# WHAT NEEDS TO BE DONE
From the entries that follow, list every line in which the string "angel" appears.

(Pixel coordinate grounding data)
################

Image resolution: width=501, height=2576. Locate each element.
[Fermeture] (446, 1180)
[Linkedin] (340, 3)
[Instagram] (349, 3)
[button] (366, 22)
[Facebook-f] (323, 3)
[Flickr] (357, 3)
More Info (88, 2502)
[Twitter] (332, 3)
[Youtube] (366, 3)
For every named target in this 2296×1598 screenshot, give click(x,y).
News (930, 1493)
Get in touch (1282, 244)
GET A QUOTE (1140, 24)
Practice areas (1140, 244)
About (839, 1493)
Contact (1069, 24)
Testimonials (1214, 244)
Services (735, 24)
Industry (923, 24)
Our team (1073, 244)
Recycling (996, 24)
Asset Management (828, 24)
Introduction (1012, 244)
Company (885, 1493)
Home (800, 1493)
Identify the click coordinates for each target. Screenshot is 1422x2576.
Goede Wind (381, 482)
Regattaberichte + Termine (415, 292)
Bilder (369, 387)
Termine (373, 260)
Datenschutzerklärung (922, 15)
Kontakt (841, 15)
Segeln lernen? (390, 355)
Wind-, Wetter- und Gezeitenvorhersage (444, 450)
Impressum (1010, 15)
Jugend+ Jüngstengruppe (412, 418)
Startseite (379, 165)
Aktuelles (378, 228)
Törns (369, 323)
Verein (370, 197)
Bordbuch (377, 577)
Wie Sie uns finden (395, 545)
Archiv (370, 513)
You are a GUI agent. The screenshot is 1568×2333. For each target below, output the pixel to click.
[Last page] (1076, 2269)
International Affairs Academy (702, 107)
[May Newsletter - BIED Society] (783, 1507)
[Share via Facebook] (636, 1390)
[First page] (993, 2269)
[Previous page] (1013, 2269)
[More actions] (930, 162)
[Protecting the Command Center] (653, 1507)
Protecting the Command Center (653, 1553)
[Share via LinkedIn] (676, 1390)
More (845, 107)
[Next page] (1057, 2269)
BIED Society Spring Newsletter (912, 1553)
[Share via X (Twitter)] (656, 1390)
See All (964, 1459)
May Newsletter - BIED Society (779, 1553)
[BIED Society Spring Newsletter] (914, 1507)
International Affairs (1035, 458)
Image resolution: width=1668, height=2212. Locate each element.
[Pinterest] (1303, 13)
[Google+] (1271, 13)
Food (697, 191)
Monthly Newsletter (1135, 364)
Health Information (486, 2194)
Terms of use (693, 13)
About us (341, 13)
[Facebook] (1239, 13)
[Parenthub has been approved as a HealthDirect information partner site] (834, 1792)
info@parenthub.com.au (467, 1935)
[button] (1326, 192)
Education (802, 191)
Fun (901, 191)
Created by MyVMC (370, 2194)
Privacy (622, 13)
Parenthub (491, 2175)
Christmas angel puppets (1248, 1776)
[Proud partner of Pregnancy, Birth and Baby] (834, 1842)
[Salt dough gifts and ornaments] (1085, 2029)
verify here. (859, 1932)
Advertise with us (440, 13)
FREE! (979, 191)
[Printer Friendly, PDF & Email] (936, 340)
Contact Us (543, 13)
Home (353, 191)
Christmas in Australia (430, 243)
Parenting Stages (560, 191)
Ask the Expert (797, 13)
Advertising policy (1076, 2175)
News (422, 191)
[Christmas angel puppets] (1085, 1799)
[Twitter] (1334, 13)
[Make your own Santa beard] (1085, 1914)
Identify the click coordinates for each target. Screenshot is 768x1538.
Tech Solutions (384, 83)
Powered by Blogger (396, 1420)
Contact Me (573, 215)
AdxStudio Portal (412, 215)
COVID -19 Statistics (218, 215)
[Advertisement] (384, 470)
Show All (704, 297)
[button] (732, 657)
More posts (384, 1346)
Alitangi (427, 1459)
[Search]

################

# EXERCISE SOLUTION
Christmas angel puppets (1248, 1776)
[Christmas angel puppets] (1085, 1799)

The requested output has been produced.